The steps described in the first two sections will produce a mosaic. However, the scale range of Log-polar registration will restrict the size of images in the mosaic. In the paper outlining Log-polar registration (pdf), the authors claim up to 10X scale recovery. In this author’s experiments, scale was only recovered reliably up to 2X. This is due to the fact that we’re not registering images of the same objects/scene, but rather random library images. If we were doing traditional image registration, this would be equivalent to matching images with extreme warping/distortion. Therefore, using the image resolutions presented thus far, the smallest image in the mosaic would be the size of a target tile (1/3 of the mosaic size), scaled down by 1/2, or 1/6th the size of the target image. This means the “resolution” of the overall mosaic is low. We can only have relatively large matches (tiles), some of which may not match the target image very well. To create a “higher resolution” mosaic, one where smaller library images fill in target image details, we introduce higher “levels”.

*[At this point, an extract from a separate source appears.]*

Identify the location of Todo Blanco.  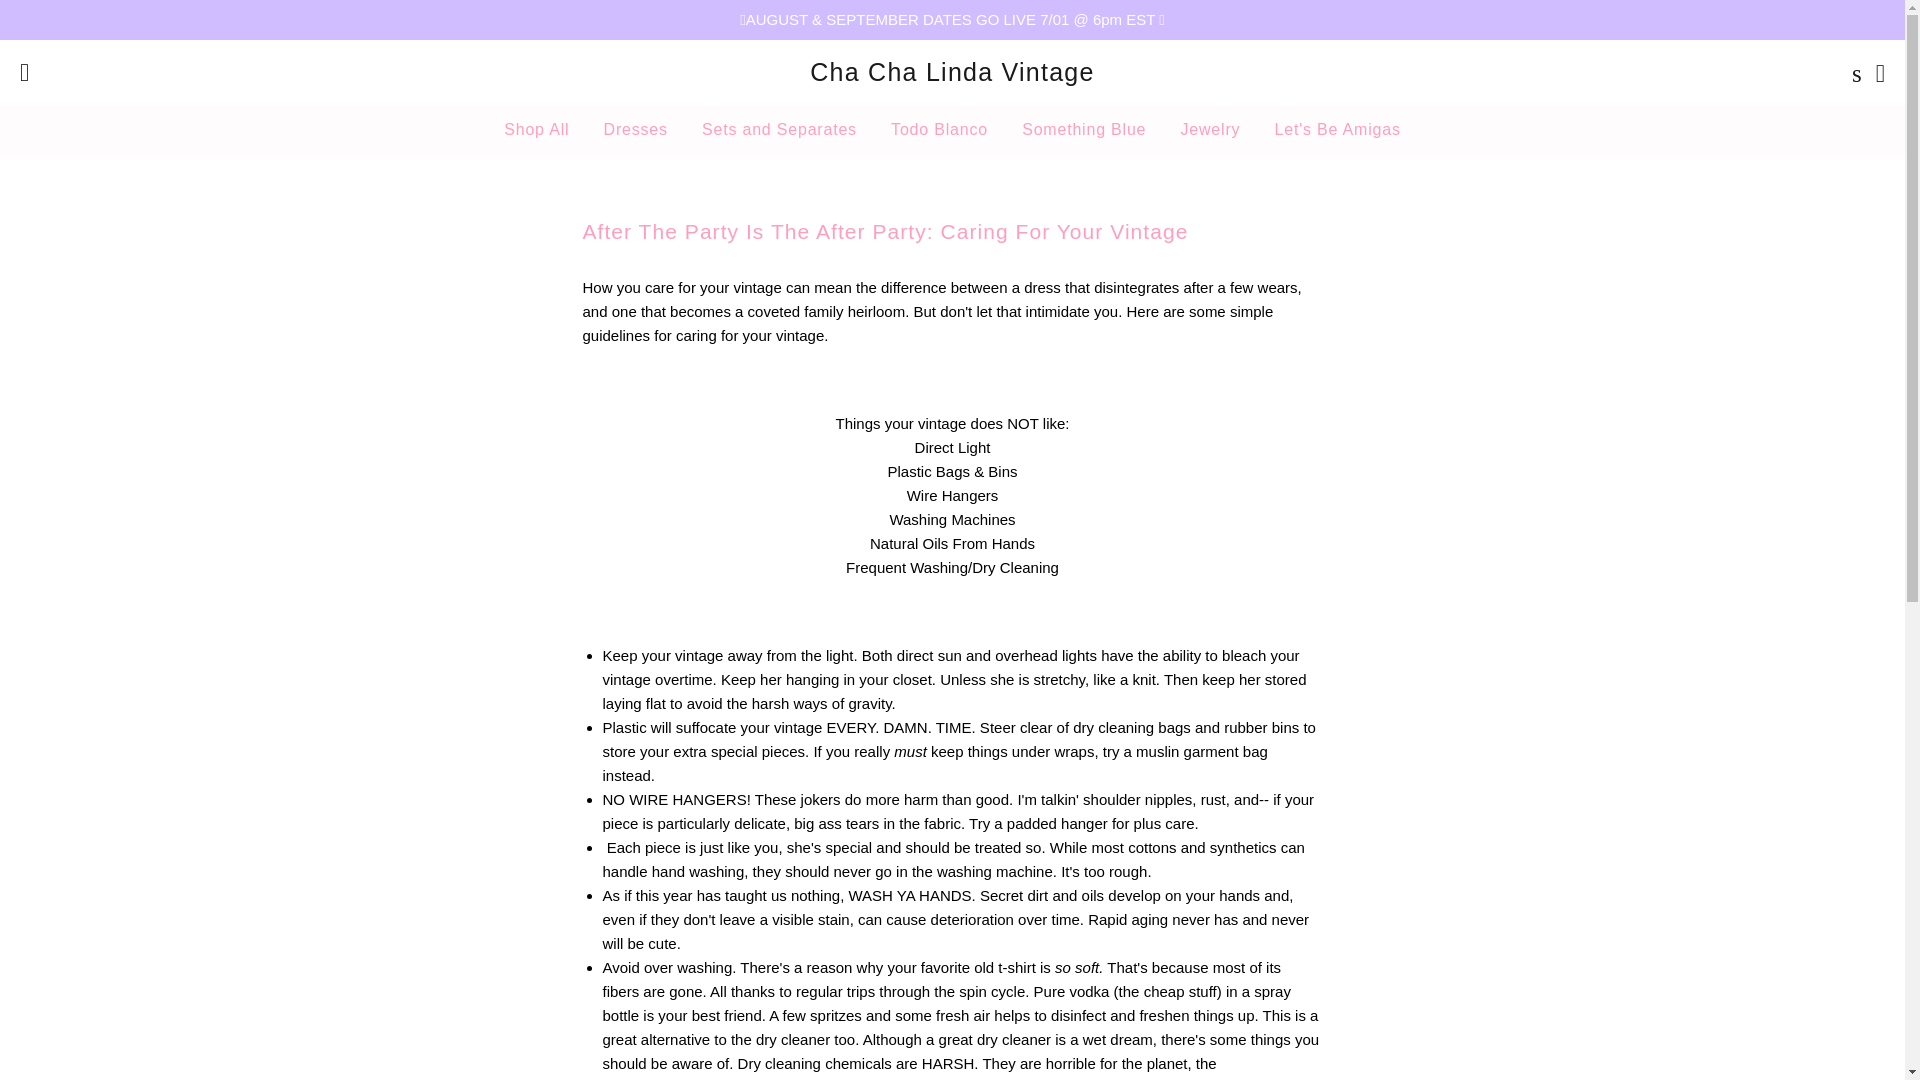
(938, 130).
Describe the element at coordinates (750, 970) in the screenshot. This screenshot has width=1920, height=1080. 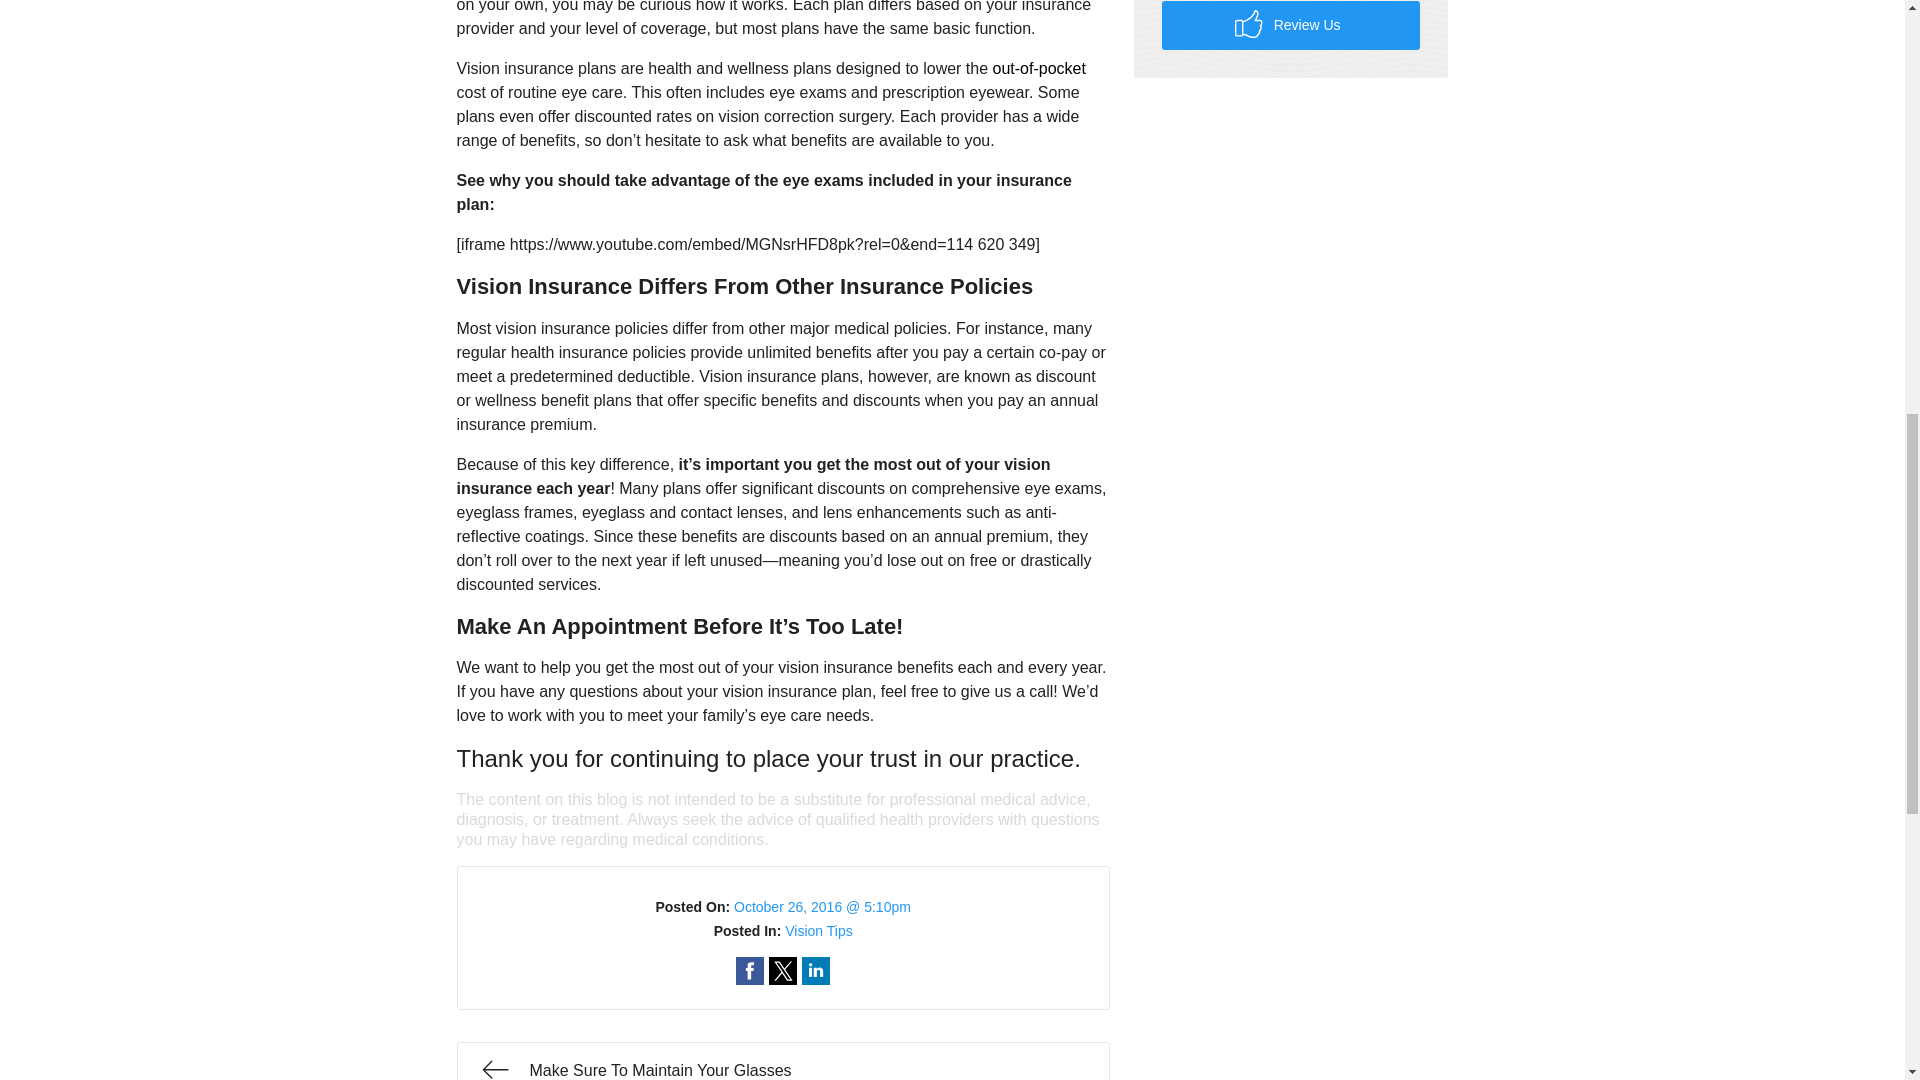
I see `Share on Facebook` at that location.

Essentially, at each level we repeat the same algorithm steps, but start with a higher resolution “lowest resolution” target. At level one (L1), we use the 8x8 “lowest resolution” target image, as illustrated in Figure 3. For level 2 (L2), we start with a 16x16 lowest resolution target image, as illustrated in Figure 5. This does not change the resolutions used in Log-polar registration. The 16x16 lowest resolution image is still treated as if it were created from 8x8 tiles. There are just more 8x8 tiles to evaluate now, and those tiles are smaller relative to the actual size of the overall mosaic. Again, we create higher resolution versions of the target image from the lowest resolution image (8x8, 16x16....down to 128x128). At higher levels, the reference target images are simply larger.

Alt text

Figure 5: cropping of example "target tile" at 8x8 resolution

Figure 6 shows another way to visualize levels. At level 1 (L1), the size of the 8x8 target tiles registered are the size of the entire image. At L2, the 8x8 images registered are 1/4th the size of the entire image. At L3, they are 1/16th. At L4, 1/32, etc., as illustrated by the nested squares. In all, there are eight levels. This allows Fractal Mosaics to place very small images, if desired.

Alt text

Figure 6: levels represented as grid.

Error Thresholds

The error thresholds that determine if a library image gets passed to the next resolution are a function of level and resolution. These were determined empirically. At lower resolutions, the threshold is higher. This is because the rms error can fluctuate significantly between 8x8 and 128x128, and we don’t want to prematurely filter out good matches. All thresholds are calculated relative to a baseline value, stored in the ‘bias_floor’ variable. As explained in the Variables page, this is the main way to control the “resolution” of the overall mosaic. Raise the ‘bias_floor’, and Fractal Mosaics will permit larger matches, which may not match the target image as well. Lowering ‘bias_floor’ will create a mosaic with smaller images that more closely match the target image.